Start of TASK INPUTS
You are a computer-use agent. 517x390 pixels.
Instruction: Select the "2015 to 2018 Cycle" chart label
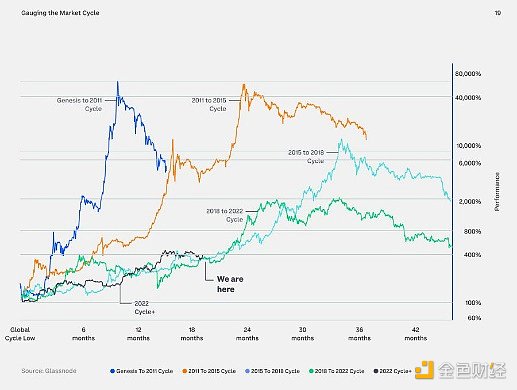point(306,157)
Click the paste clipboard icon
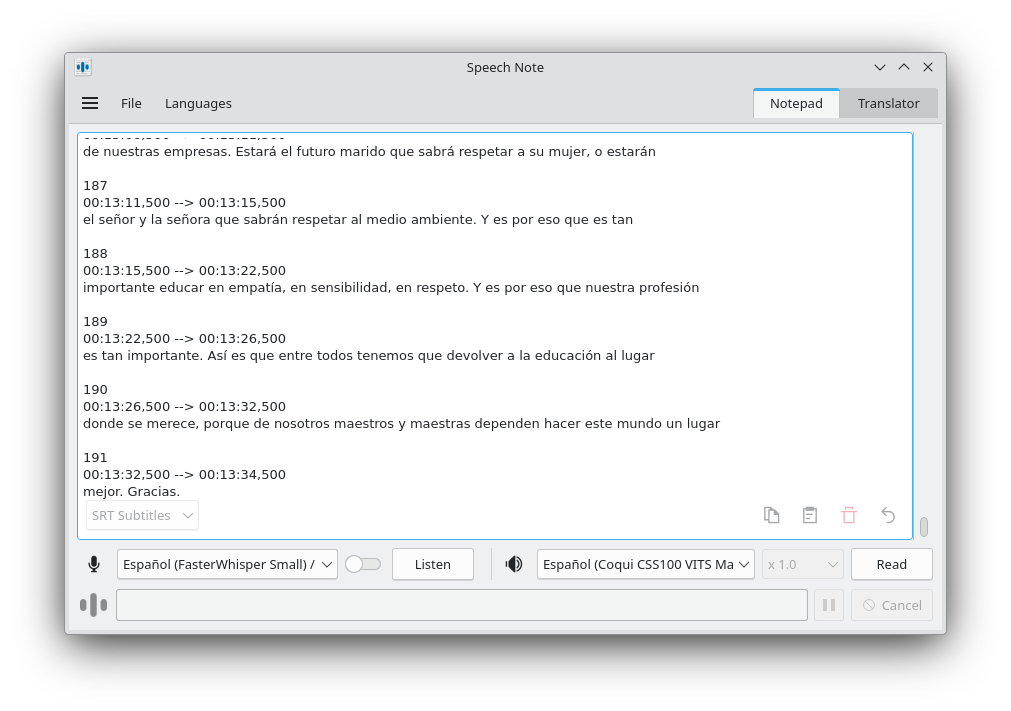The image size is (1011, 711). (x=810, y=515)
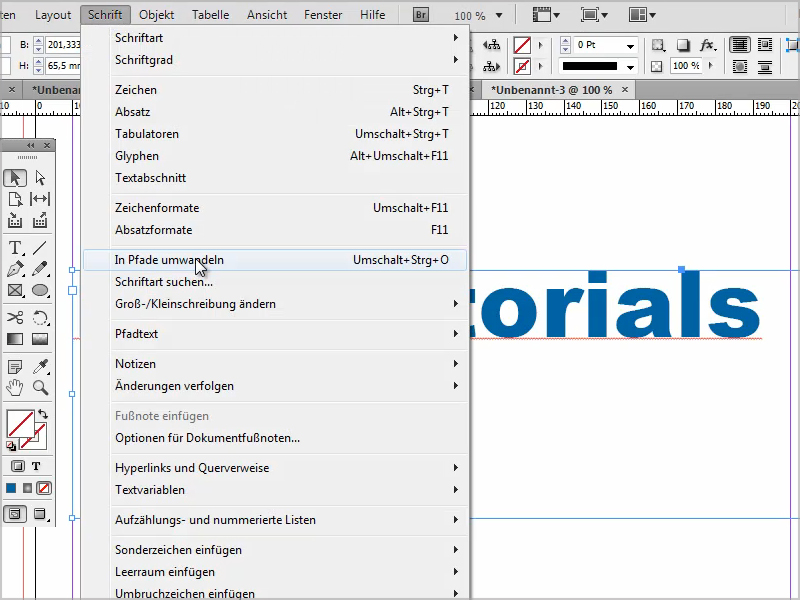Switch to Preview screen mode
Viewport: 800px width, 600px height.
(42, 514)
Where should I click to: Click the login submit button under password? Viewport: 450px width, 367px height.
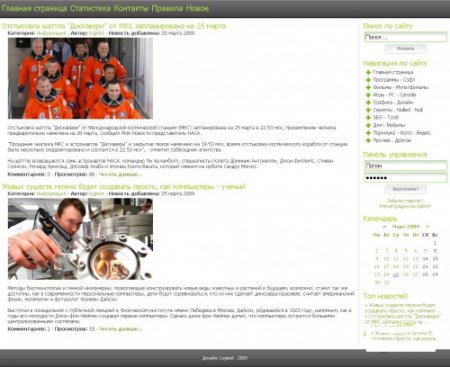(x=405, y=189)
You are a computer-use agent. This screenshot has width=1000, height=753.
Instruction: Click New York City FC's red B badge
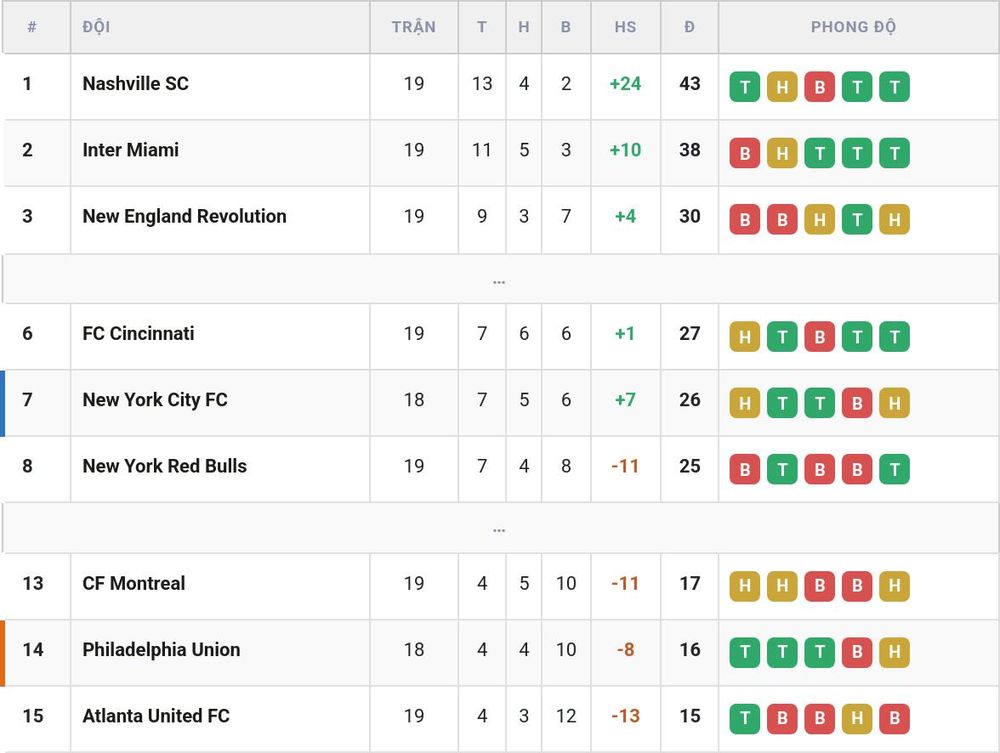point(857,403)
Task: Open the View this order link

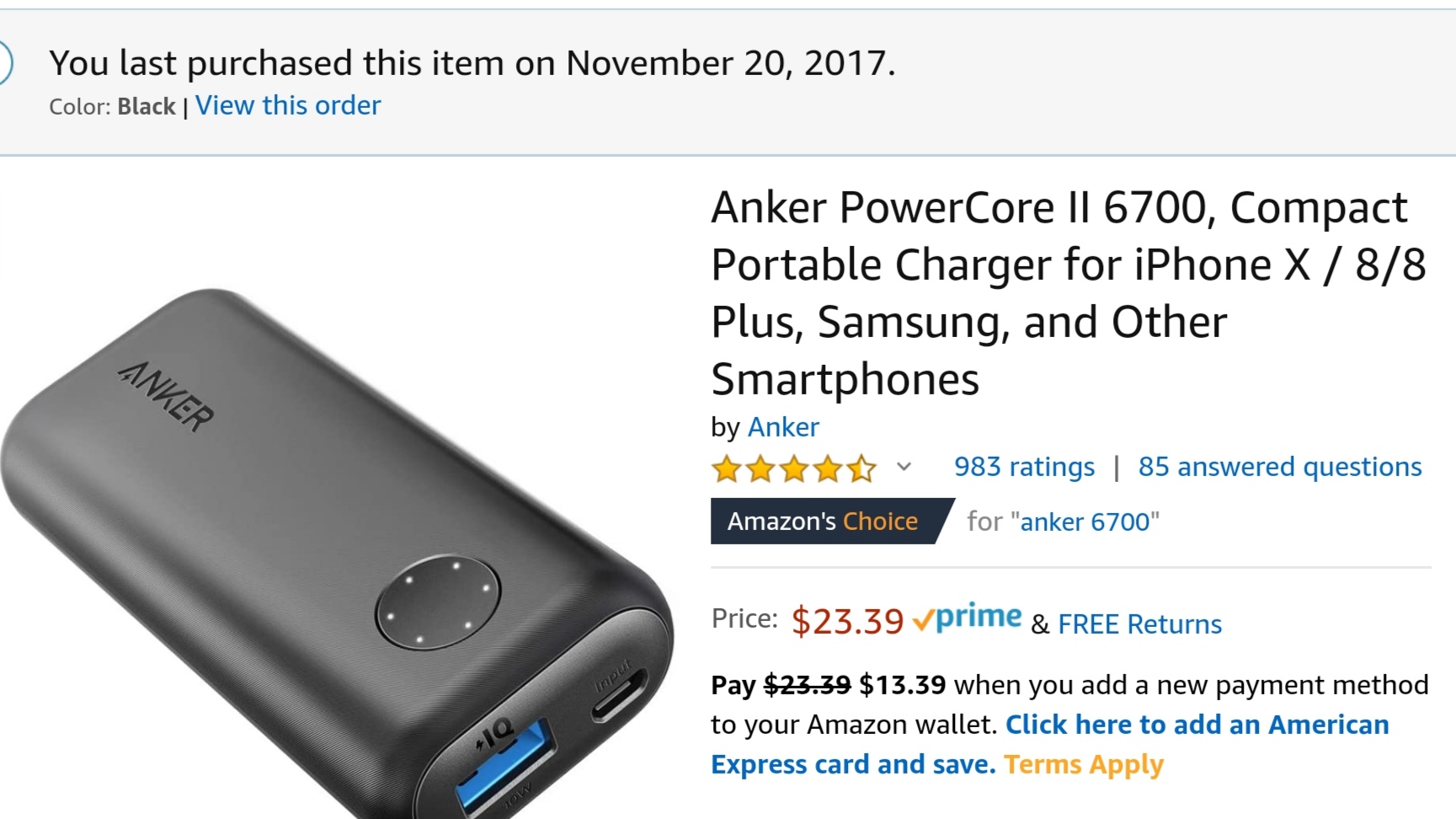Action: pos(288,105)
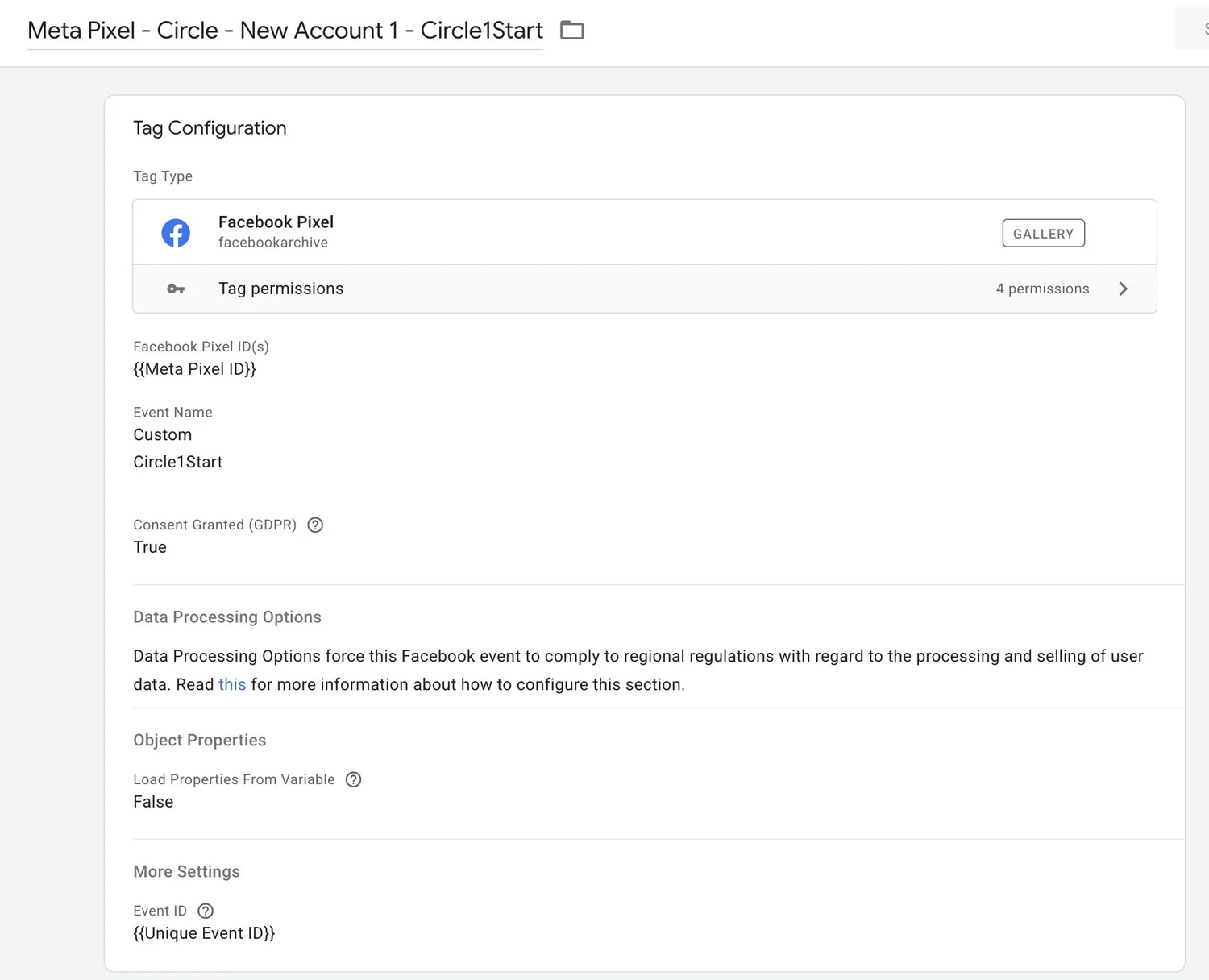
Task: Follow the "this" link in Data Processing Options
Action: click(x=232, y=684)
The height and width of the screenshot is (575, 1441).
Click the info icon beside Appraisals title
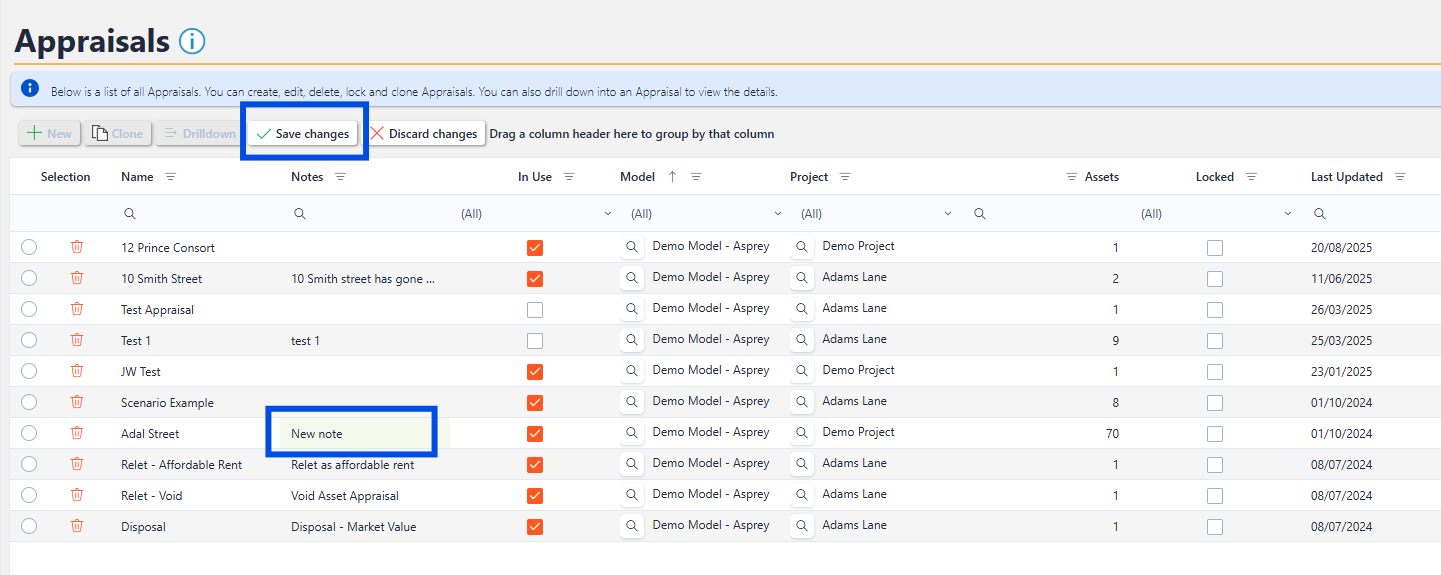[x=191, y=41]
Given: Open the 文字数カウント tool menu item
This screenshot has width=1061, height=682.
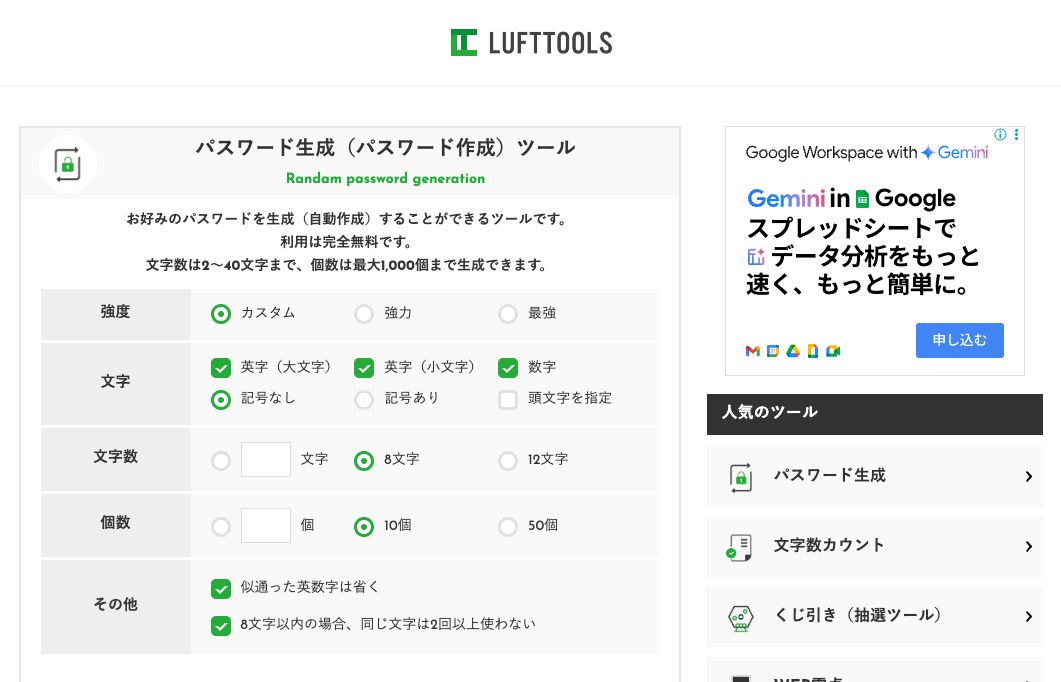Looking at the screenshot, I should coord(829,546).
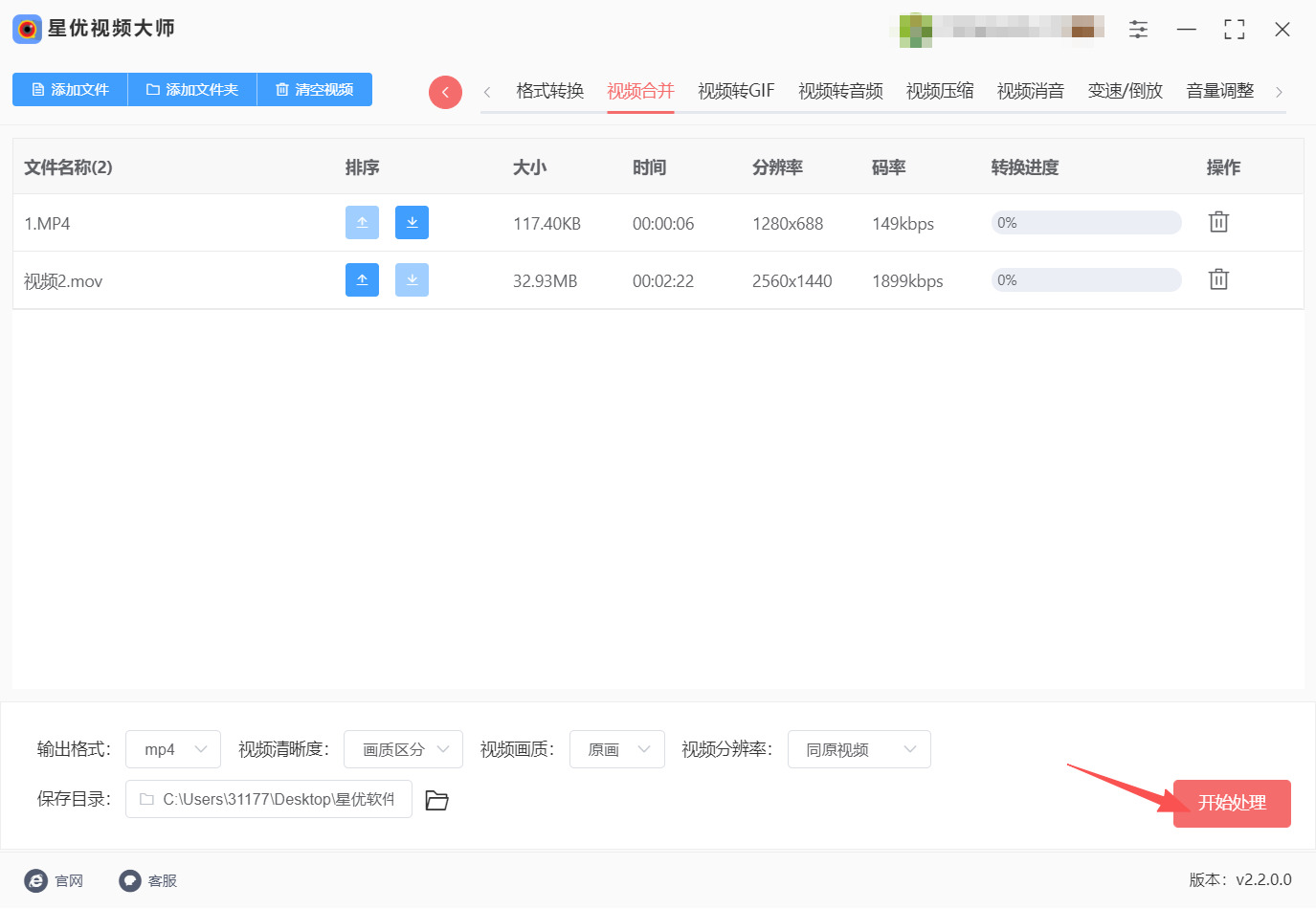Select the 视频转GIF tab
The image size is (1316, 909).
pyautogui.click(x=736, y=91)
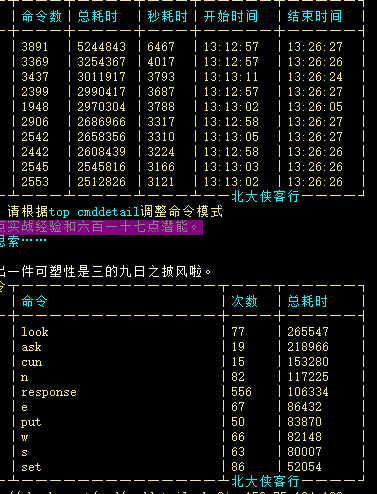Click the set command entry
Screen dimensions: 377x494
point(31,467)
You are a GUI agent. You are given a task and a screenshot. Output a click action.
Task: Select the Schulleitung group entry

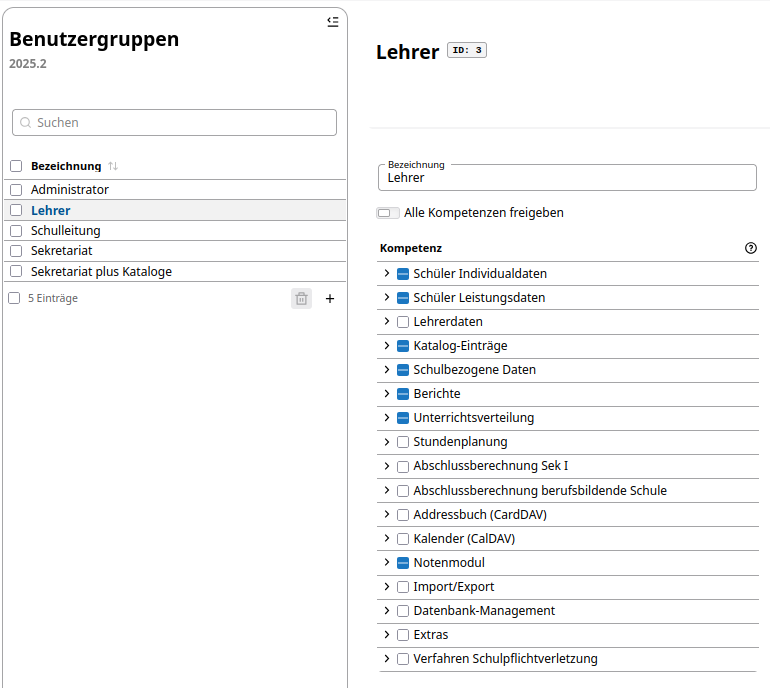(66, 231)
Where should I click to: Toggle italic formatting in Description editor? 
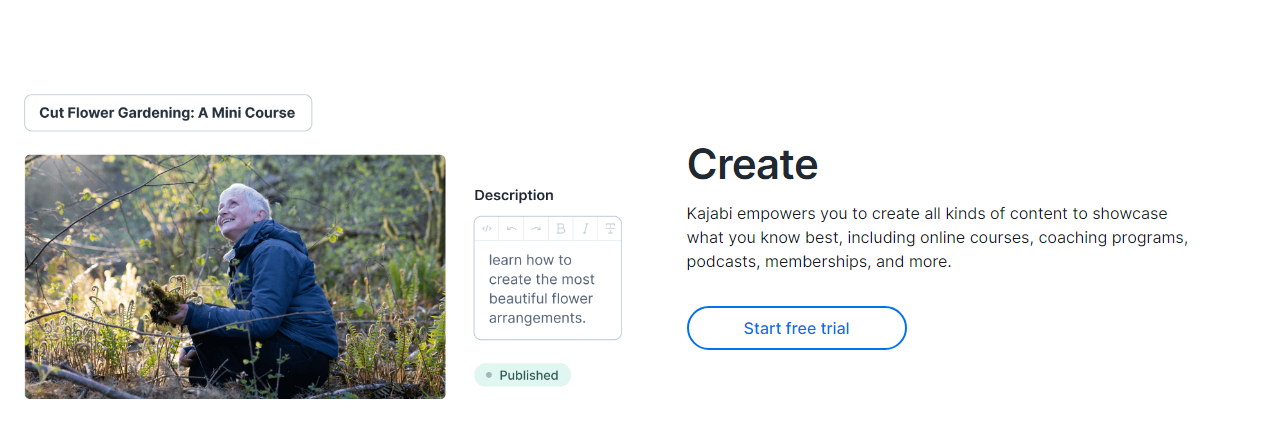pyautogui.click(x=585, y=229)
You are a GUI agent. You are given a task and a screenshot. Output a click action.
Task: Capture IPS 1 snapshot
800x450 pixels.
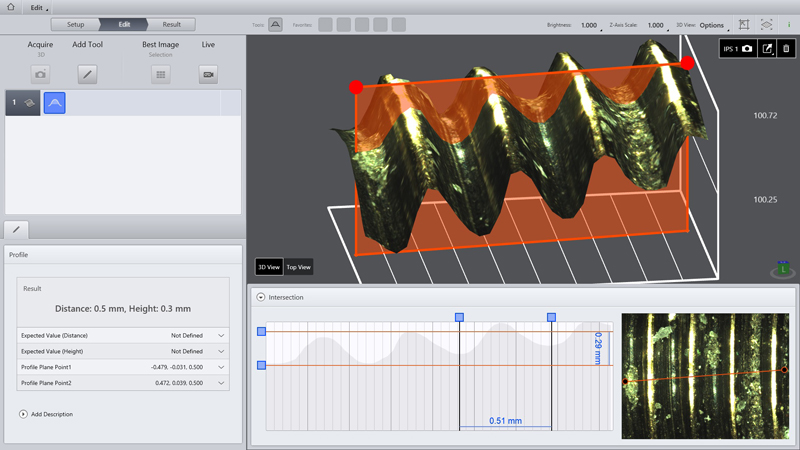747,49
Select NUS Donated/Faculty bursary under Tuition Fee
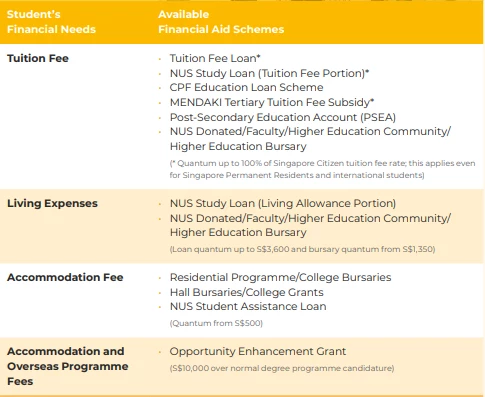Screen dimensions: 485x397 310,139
End of TASK INPUTS
#### [WHAT TO PRODUCE]
If a line in the listing holds the word "agent", list that line.

#### [SOLUTION]
You are a computer-use agent. 517x390 pixels.
You are a computer-use agent. This screenshot has width=1000, height=753.
You are a GUI agent. You are given a task and a screenshot. Output a click action.
You are a GUI agent. You are given a task and a screenshot. Output a click action.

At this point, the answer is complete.